Why Do We Include a Dedicated De-Load Cycle?
Because any strength training program worth a shit understands the basic physiological benefit of structured stress management.
No? Not enough? Fine.
If you are a savvy Performance360™ member then you likely have spotted the two times per year our de-load cycle (“Fast Times”) comes around. Specifically, it occurs every five months in our program and lasts four weeks. In this de-load cycle, we do not feature any barbell lifts on our dedicated STRENGTH days. In their place we build strength with heavy load still, we just replace them with kettlebells and dumbbells. We do this for the following reasons.
Make Better Gains
The reason that beginners always make such incredible progress in their first two years is a phenomenon known as Newbie Gains. Seriously. Think about lifting weights for the first time like drinking alcohol. The first time you ever drank alcohol, you likely got buzzed on a beer or two. It’s a new stimulus and your body was sensitive to it. Well, same goes for strength training. Because a newbie’s body is completely un-trained, it makes fast adjustments with the central nervous system and motor leaning, which are the two foundational components of strength as we know it.
The body is like a sponge with that new stimulus, just ready to soak up anything that’s thrown at it, so strength in those first few years tends to only go one way on the graph.
Then, the body gets used to it and gains are harder to come by. You only make little jumps here and there versus constant massive improvement.
By taking a structured break away from heavy barbell training, aka a “de-load”, it’s like hitting a quick reset button for your body to experience a form of those Newbie Gains all over again, only you don’t lose the progress that you made.
Only structured recovery allows this…or steroids.
Our program is hard. It lifts lots of weights and demands a daily expression of strength. The same reason it works incredibly well is also the same reason it needs a break. Stress. The short of training is that there are two forms of stress. Distress, which is bad stress that causes your body to break down and eustress, positive stress that creates adaptation. If you constantly pound the heavy weights and never take a break from them, you’ll turn that happy eustress into a sad face distress.
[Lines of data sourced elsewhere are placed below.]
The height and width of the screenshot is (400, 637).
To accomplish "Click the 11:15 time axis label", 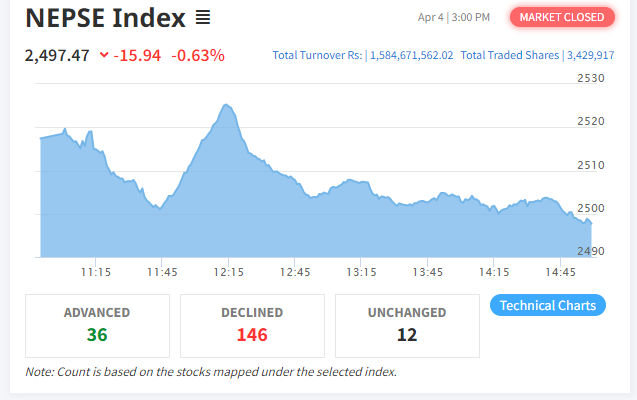I will click(x=96, y=272).
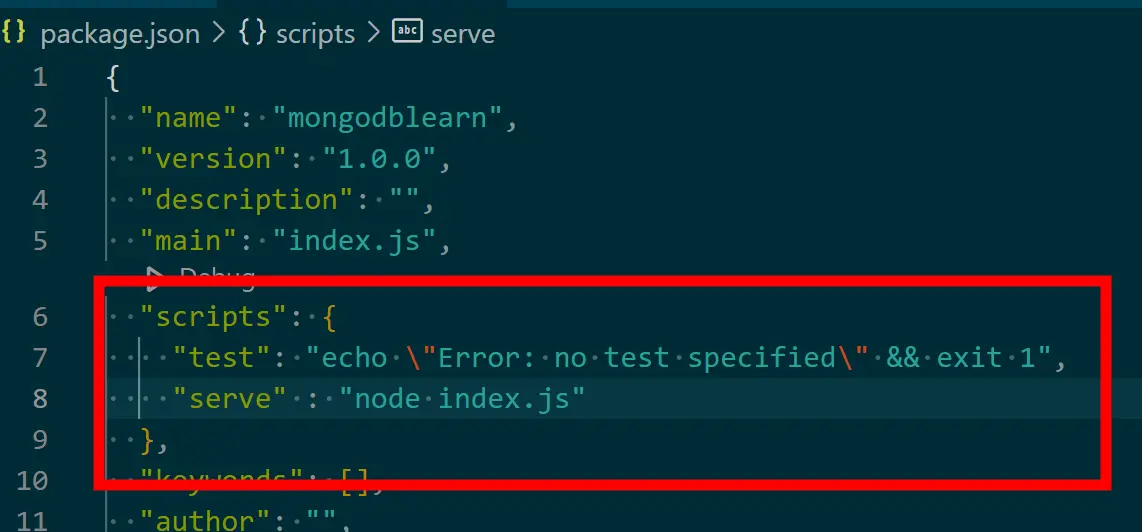Click line number 10 in the gutter

pyautogui.click(x=33, y=481)
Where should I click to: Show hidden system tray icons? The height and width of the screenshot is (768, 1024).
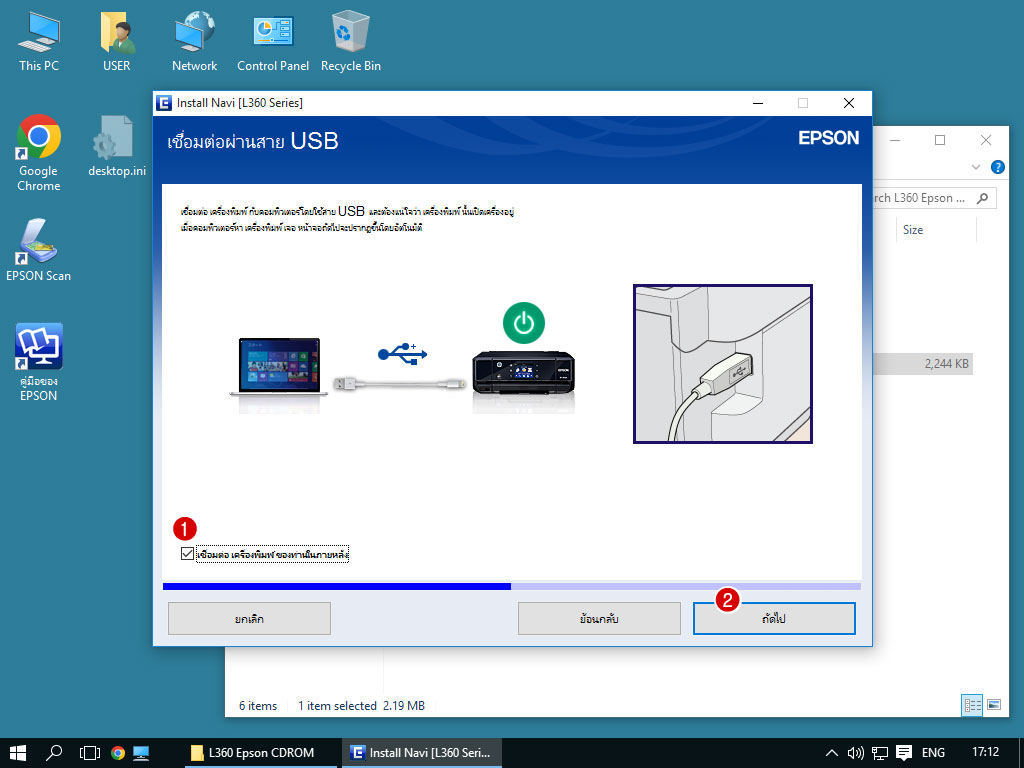831,753
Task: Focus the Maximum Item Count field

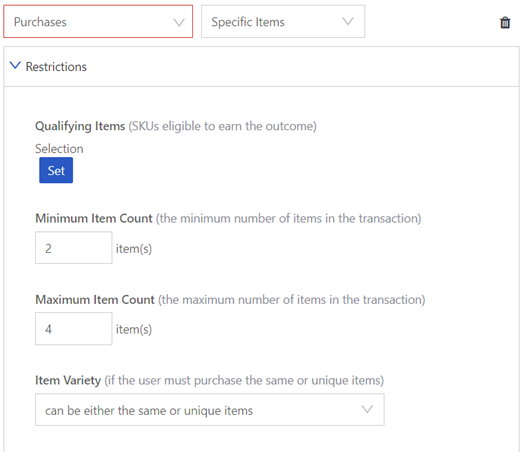Action: [x=74, y=329]
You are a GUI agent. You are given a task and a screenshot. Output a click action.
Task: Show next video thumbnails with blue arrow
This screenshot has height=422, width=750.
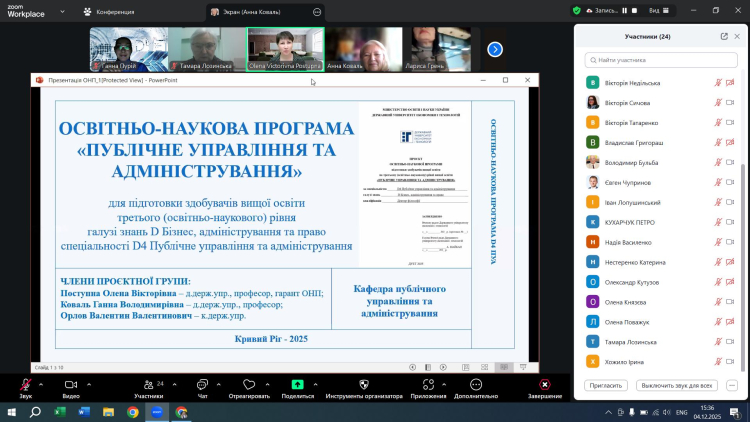point(495,49)
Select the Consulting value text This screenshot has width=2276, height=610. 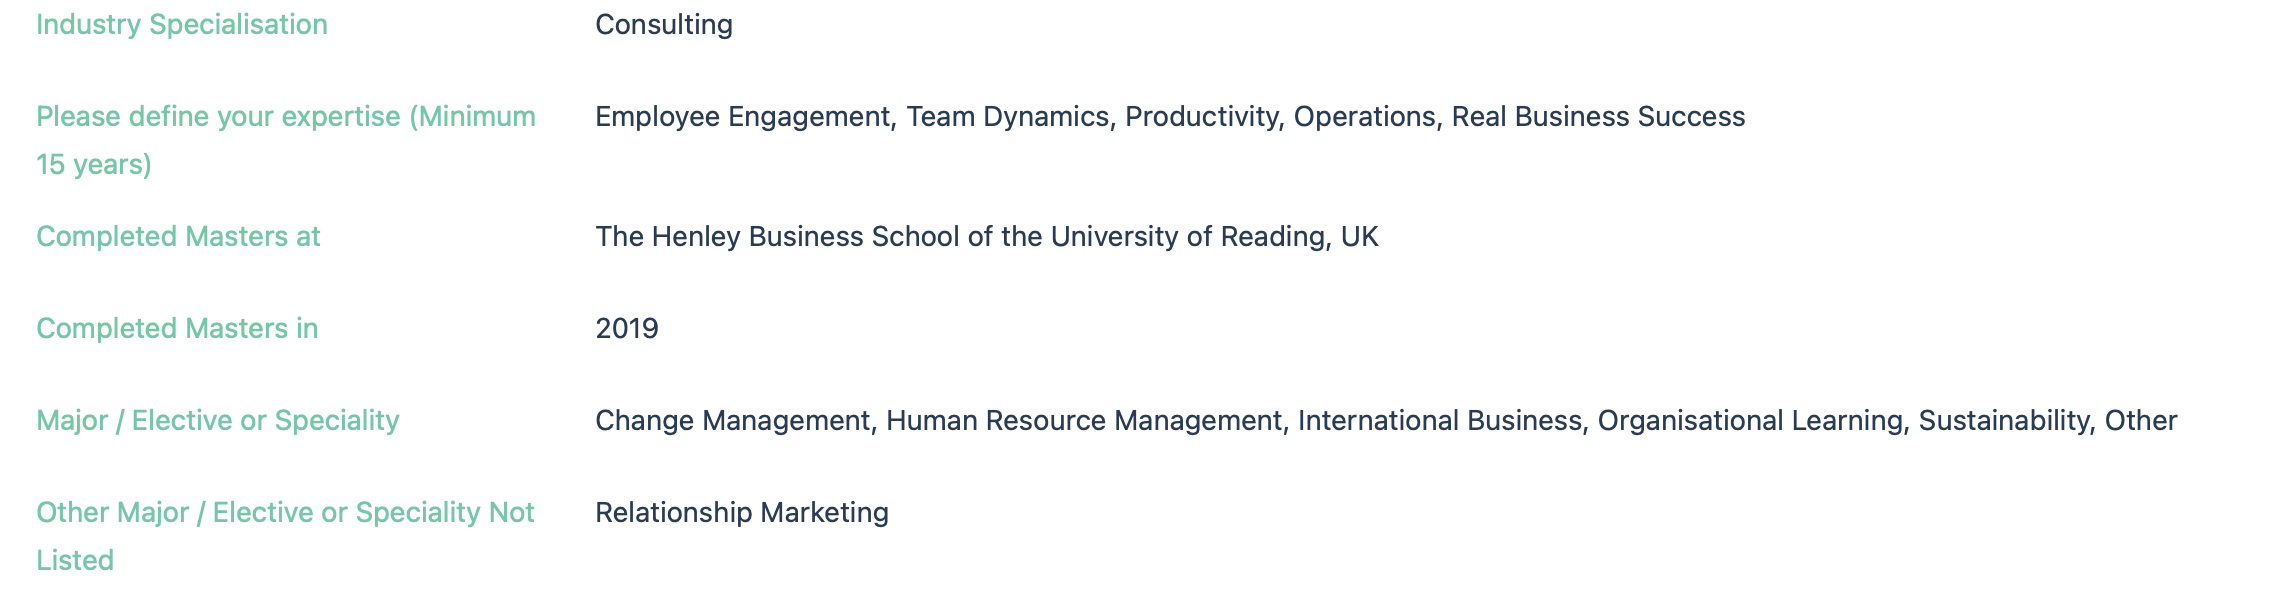[x=664, y=25]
Easily placed under the ‘recovery’ flag, it is better as its own category so we can specifically understand what’s actually getting recovered. Your body will always welcome a break from the strength stuff in joints like your shoulder, spine, hips, knees, and elbows. Joint failure is typically what takes folks out of the strength training game. Preserve them, and you extend your shelf life.
Constantly worrying about what’s on the barbell is not a fun way to live in the gym. For some of you, you fall into that world of getting anxiety over always progressing rather than just enjoying the benefits of training. De-loads are just as much for your mental benefit as they are physical. So stop being crazy for a month and have some fun.
A training de-load is an essential part of a well rounded training program. While it can be tough, learn to embrace it and it will not only extend your training prime long term, but will provide near term results that may otherwise not occur without a break.